朱翊镠避开此话,只作未觉,“初五那日,王才人寻到臣弟,与臣弟提及身孕之事,臣弟今日与她会面,本是依照王才人之愿,取了红花予她,用作落胎之用。”
当真是个有趣的故事!
朱翊钧几乎要击节赞叹了。
他伸手一指李正妃,“好,朕如你所求,棒杀孽子,才人王氏,处幽闭,施绞刑,带下去!”
“慢着!”
说话的人是李太后,她轻轻咳嗽了一声,稳声道:“王才人不能死,她腹中还有着镠儿的骨肉,那是哀家的亲孙儿,稚子无辜。”
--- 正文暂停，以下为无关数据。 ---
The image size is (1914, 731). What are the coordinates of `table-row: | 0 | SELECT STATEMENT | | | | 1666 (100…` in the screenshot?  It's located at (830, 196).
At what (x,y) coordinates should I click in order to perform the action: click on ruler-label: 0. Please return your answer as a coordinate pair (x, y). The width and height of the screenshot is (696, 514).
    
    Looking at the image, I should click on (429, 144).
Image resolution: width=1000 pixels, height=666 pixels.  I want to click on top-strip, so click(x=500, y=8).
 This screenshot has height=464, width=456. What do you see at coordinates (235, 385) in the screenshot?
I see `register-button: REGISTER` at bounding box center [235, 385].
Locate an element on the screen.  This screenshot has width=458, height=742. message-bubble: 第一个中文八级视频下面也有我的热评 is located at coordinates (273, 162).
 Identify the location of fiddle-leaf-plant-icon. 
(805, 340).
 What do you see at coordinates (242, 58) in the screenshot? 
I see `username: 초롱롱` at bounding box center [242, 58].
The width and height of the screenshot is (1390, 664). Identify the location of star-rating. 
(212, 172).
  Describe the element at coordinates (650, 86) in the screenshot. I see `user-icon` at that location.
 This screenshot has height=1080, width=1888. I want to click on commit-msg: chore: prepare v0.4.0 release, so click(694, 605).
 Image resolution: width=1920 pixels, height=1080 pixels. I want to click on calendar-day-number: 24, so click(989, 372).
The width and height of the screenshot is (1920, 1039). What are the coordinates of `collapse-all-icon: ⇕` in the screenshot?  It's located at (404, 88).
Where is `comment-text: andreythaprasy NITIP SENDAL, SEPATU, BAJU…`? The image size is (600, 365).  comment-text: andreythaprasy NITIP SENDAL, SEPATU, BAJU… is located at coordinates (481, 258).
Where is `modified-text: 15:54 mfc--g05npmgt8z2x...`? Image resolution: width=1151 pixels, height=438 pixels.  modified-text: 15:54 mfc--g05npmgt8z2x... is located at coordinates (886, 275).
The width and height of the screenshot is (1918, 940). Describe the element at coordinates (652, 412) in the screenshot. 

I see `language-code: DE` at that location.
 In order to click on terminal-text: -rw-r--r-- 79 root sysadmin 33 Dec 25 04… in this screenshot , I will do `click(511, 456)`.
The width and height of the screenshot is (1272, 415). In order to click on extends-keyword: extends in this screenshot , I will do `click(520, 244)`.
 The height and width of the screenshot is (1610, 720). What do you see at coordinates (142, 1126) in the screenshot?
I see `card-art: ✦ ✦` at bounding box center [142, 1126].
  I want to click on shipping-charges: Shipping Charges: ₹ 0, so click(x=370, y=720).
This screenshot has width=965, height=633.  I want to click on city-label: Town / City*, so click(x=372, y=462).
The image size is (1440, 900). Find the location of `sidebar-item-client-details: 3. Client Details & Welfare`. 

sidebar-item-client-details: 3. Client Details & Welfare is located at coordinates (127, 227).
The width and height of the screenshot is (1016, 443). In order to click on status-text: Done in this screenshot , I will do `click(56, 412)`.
“稚子无辜?”李德嫔不敢相信自己听到了什么,她指了指几乎失了神志的怿心,一时间连礼法也顾不得,“太后,你说稚子无辜,现在躺在偏殿昏迷不醒的三皇子难道不无辜?哮症发作夭亡的二公主难道不无辜?这两个孩子又何尝不是你的亲孙儿,难道为了一句稚子无辜,这个贱人做的恶事,就能够一笔勾销吗!”
“德嫔!”李太后顿生怒意,“这是你一个妃嫔应该对哀家说的话么?你的规矩呢?!”
“什么狗屁规矩?”李德嫔一时尽弃素日的温婉风度,眼中阴鸷逼人,“她害死了二公主,她就该偿命!”
这样的事情在眼前,李正妃自然也站到了怿心与李德嫔这一头,“母后,这是我大明皇室的耻辱,若是留下这孽种!你……你叫皇上该如何做人?”
李太后不顾李德嫔的控诉,也不管李正妃的谏言,反而看着怿心道:“郑皇贵妃,德嫔与李正妃都不是姝儿的生母,哀家不和她们说,哀家只和你说,王才人母子的命,有哀家在一日,谁也夺不走。”
平素与怿心最不对付的周端嫔,此刻也目瞪口呆了,“太后,您这是助纣为虐!”
怿心轻轻推开朱翊钧,坐直了身子盯着李太后,面上蕴着森然笑意,叫人看了不寒而栗。
她说出的话像是淬了毒的剑,直直往李太后心上扎,“太后娘娘,翊坤宫在前朝隆庆年间,是您的寝宫罢?倘若今天这场火,早二十年烧起来,死的不是姝儿,而是太后您的爱女永宁公主,臣妾敢问太后,您还能面不改色地说出这样的话,义正言辞地要保这凶手的命么?”